From an article in the Guardian. Maybe Chief is going to come up with an answer by next Saturday, as for sure Auckland will be pressing hard.
Interesting to see Chris Wood mentioned at the end. Last year the Nix had tallish Zawada up front to receive, this year shortish Kosta
“Maybe passing out from the back has started to become counterproductive as opponents become increasingly adept at setting pressing traps. Roberto De Zerbi’s Brighton demonstrated how a team can trigger the opponents’ press as an attacking move, looking to generate space behind them that can be exploited, but that is a high-risk strategy.
But what is the alternative? Go long and the risk is possession is wasted – all the more so for teams without a target man – the only benefit being that the ball is at least lost a long way from goal. There is no clear halfway house, nor even much of an option for disguise: go long with players dropping to provide a short-passing option as a decoy and the danger is that possession is not merely lost, but there is no chance to set the defensive line before an opposition attack gets within shooting range.
Football is entering one of those crux periods in which it’s clear something has to change but it’s not obvious what. The paradigm is familiar: a team starts doing something, opponents react to stop them and then, for a while, a new consensus is reached before the next revolution. It feels as though what is happening now is that pressing structures are able to catch teams passing out from the back often enough that patient buildup from deep can no longer be an unthinking default.

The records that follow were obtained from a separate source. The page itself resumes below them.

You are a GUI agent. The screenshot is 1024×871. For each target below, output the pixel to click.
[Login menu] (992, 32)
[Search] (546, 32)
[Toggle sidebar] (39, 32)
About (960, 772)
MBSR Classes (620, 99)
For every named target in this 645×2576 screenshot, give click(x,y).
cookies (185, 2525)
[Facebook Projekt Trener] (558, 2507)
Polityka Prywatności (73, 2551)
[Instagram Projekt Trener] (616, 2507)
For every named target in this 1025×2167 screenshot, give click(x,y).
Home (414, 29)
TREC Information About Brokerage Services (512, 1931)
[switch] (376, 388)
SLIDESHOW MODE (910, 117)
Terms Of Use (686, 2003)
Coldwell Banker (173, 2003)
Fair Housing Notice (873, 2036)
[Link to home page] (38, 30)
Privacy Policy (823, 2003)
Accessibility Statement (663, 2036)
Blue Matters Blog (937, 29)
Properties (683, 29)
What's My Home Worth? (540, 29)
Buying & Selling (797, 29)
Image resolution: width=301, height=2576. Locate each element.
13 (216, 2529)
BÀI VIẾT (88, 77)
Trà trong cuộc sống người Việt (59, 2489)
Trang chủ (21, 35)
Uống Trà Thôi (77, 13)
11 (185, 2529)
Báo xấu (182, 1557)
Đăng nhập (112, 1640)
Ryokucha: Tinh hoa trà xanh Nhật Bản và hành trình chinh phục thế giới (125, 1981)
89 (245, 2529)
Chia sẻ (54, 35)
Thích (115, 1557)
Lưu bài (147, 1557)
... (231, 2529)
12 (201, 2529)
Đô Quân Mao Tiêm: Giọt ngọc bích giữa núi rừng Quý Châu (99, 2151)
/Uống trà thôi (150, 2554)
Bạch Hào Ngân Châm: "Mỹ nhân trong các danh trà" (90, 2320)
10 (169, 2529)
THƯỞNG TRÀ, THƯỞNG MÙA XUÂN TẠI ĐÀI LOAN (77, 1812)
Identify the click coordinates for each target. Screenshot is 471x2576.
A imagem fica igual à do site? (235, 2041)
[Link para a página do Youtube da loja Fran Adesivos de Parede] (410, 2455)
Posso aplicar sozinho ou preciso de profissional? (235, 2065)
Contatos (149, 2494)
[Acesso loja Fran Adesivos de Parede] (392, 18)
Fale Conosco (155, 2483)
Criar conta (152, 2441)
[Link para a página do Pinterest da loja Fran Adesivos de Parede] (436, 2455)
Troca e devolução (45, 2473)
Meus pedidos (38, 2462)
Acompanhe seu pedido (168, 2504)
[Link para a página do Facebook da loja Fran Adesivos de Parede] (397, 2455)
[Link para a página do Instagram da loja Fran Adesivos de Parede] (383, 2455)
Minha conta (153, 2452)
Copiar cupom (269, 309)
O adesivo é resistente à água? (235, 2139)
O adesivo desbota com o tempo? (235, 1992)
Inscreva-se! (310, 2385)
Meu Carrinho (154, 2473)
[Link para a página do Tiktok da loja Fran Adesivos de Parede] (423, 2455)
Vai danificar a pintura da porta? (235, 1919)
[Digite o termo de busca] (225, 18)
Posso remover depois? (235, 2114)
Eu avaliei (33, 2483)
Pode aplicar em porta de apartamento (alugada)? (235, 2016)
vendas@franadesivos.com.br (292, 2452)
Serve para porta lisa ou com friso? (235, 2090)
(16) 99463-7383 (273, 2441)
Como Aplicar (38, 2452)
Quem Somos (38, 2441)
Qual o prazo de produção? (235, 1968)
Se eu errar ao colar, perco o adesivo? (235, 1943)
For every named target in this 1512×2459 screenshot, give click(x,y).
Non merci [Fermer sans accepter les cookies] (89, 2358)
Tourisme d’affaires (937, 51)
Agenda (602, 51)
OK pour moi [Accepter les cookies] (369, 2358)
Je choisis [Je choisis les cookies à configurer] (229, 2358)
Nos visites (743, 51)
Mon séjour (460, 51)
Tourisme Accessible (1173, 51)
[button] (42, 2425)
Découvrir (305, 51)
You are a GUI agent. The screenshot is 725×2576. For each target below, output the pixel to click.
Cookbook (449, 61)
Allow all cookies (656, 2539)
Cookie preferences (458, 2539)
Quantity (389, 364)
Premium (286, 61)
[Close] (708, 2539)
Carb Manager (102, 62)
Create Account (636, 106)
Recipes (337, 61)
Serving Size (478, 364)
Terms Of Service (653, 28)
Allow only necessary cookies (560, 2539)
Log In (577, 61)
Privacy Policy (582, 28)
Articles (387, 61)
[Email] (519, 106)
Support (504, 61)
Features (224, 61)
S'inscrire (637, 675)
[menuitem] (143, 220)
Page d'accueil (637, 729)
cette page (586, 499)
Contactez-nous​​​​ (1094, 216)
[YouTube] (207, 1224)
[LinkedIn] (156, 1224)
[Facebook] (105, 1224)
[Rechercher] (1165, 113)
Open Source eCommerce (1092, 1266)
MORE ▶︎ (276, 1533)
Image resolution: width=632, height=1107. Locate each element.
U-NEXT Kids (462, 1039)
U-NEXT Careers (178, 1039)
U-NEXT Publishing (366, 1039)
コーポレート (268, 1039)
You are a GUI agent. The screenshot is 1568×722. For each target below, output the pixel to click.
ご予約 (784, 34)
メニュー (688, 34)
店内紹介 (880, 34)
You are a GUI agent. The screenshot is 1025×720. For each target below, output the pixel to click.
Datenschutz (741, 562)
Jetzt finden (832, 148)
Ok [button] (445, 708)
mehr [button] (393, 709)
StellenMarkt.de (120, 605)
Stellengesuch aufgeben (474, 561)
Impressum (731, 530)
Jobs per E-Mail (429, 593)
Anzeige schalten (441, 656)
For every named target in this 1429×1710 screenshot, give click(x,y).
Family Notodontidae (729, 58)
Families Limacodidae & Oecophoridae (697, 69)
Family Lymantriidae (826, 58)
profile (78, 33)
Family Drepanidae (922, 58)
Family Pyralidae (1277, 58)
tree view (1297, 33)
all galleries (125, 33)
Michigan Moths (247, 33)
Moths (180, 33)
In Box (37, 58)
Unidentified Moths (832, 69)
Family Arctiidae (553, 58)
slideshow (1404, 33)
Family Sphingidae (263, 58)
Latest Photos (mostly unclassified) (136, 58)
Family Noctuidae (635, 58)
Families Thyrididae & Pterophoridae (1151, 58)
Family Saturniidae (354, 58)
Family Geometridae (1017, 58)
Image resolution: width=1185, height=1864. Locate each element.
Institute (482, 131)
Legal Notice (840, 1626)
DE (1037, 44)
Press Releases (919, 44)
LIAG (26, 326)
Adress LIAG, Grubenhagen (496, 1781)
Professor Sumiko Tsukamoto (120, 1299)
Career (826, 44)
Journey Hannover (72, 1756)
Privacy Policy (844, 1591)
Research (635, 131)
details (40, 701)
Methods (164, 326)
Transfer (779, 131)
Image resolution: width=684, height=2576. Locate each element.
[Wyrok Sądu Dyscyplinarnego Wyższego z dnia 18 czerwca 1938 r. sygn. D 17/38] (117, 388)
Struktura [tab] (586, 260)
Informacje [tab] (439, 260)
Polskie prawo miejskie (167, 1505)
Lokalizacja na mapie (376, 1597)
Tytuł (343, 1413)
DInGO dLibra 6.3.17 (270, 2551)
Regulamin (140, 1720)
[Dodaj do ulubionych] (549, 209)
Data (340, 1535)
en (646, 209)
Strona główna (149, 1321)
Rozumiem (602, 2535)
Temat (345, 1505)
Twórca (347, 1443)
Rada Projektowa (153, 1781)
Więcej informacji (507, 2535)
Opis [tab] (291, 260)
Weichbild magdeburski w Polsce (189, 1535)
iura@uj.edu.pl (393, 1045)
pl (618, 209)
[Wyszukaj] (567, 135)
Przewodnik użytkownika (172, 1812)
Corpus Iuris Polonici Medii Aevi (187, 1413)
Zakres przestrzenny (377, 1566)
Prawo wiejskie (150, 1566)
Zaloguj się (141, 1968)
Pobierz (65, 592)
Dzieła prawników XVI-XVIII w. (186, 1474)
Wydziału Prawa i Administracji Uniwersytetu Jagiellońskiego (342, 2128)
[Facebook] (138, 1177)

At the very least, teams probably need to develop an exit strategy: what do they do if they find the opposition press squeezing them? Perhaps speculative balls into the channels for runners will become a counter to the counter-strategy. Or perhaps passing out from the back, while remaining the approach for the best teams, will become less common for others.
Perhaps teams will start going long more as a matter of course, although that would mean the return of big No 9s, who are perhaps already starting to make their comeback. Perhaps Chris Wood is not the throwback he had appeared but the future.”